> [The input]:
::::::::

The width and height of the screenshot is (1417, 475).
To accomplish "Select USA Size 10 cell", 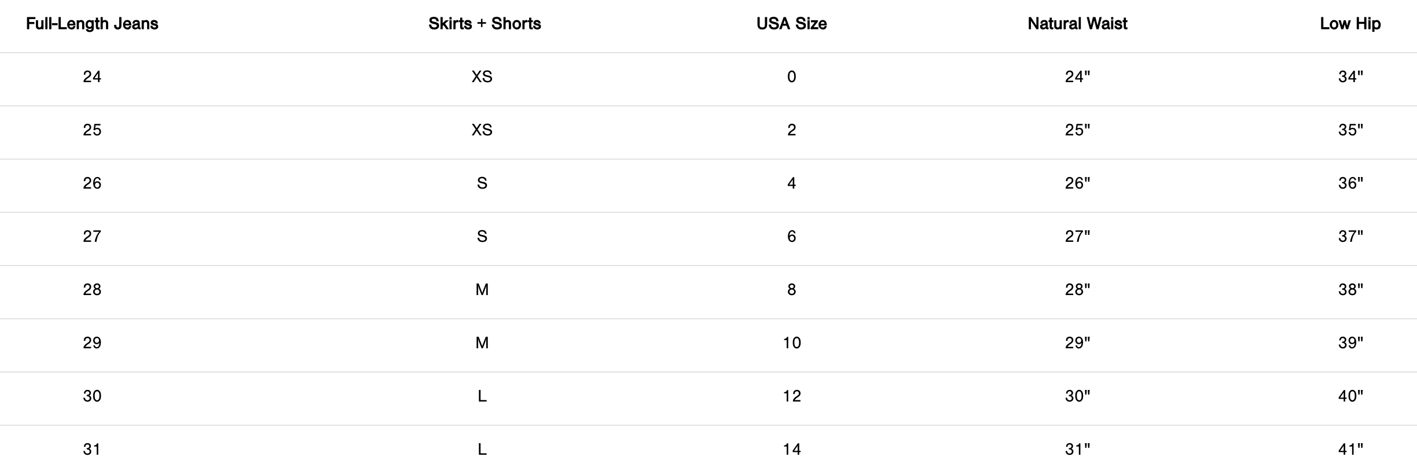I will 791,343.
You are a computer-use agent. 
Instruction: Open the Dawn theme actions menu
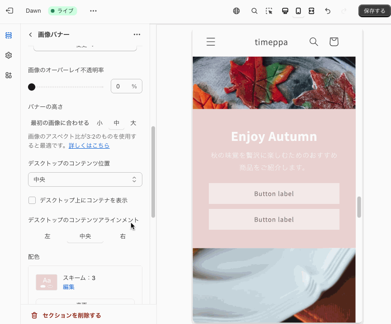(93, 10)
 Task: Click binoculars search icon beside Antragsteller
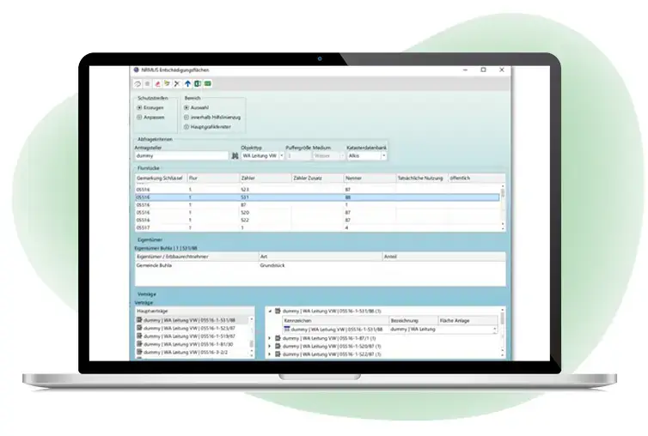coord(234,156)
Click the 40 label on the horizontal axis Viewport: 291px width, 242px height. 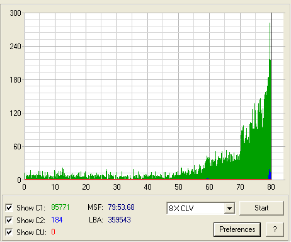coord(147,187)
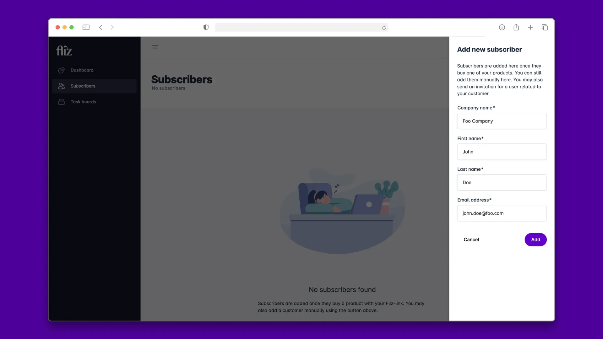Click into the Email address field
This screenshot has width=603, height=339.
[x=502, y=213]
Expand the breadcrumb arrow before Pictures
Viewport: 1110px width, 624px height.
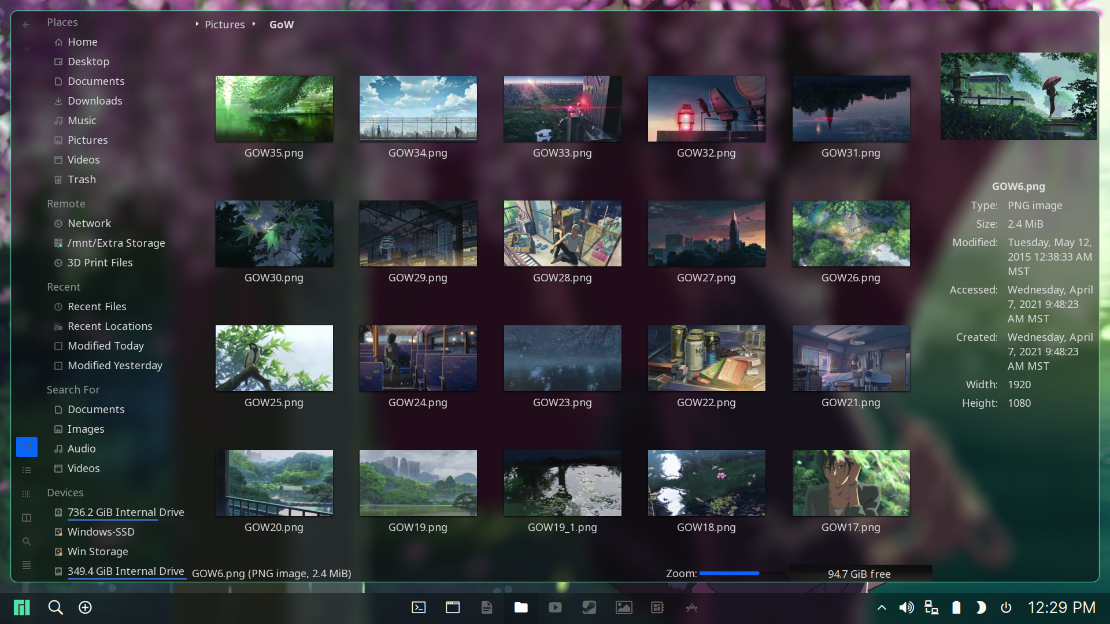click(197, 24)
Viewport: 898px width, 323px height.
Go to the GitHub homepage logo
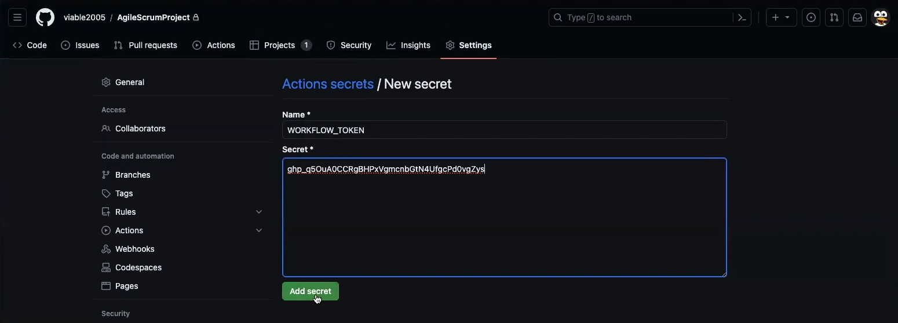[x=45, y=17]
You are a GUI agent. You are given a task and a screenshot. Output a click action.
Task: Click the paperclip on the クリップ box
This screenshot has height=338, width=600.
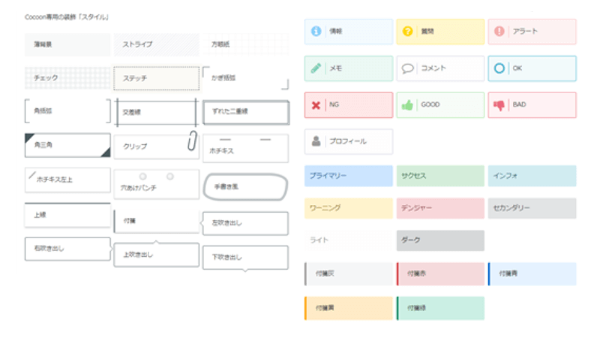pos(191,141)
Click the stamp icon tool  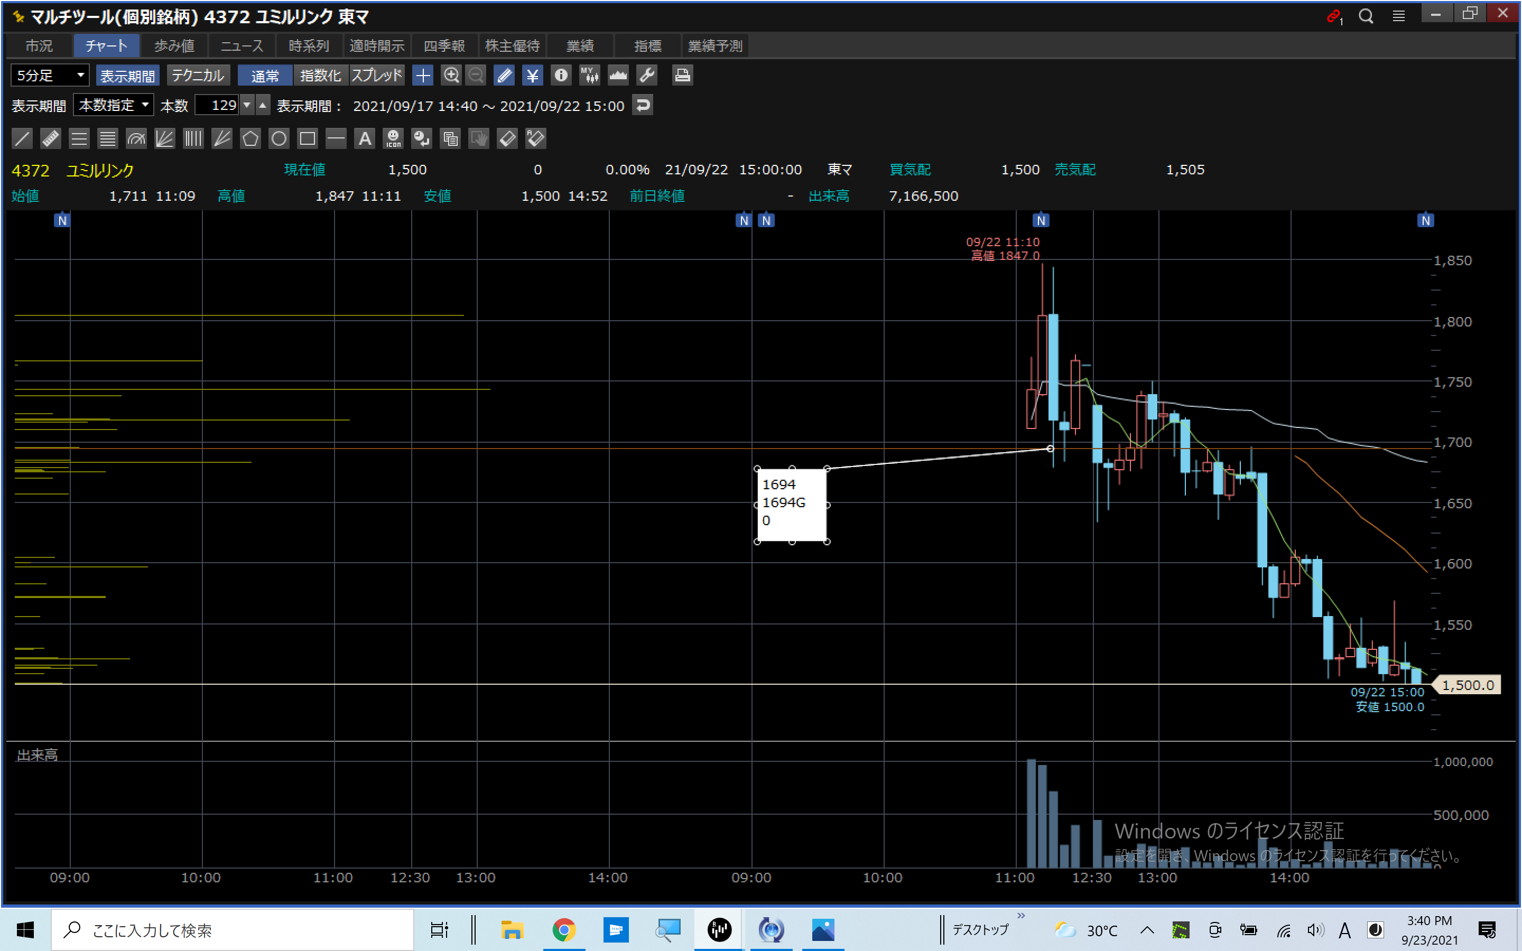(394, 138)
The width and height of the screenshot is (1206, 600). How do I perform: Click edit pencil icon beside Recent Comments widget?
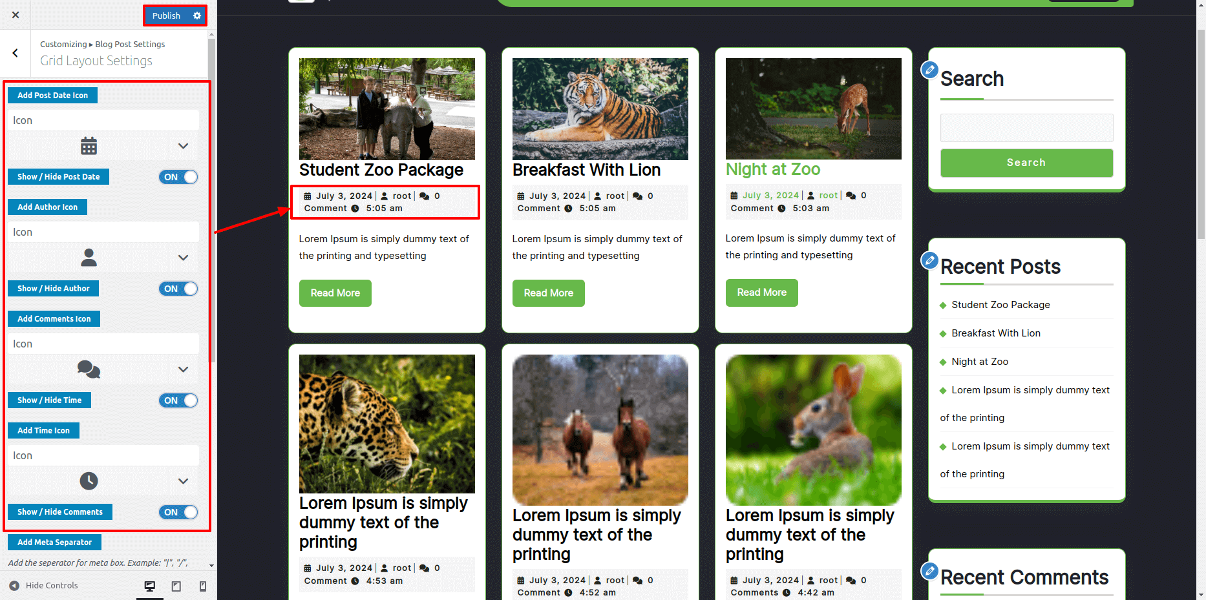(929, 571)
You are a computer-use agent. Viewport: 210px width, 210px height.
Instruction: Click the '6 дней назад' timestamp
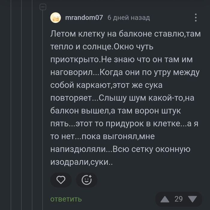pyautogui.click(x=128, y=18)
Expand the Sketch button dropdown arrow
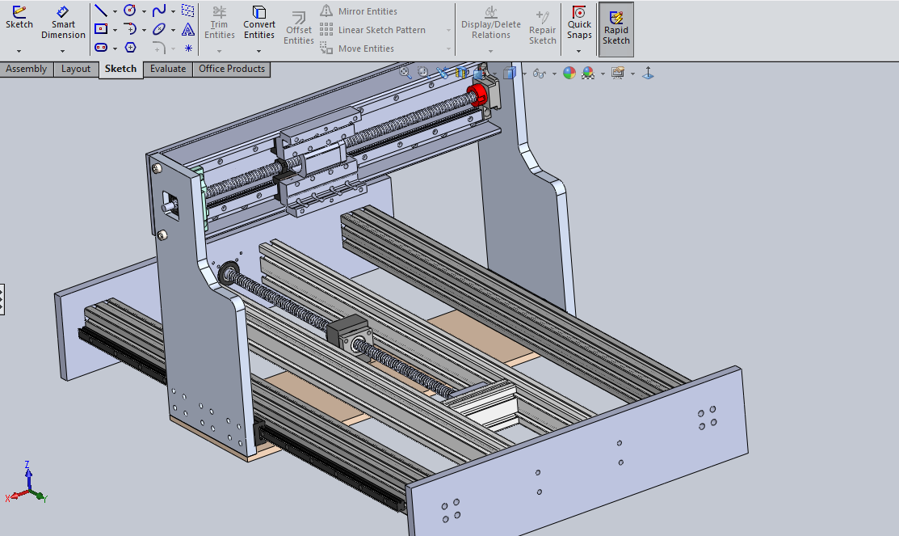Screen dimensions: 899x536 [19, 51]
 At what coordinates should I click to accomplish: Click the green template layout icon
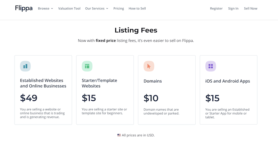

::::::::

> [Task prompt]:
How many lines of the records contain the string "Expand"? Case counts, and give only the number.

> [Solution]:
2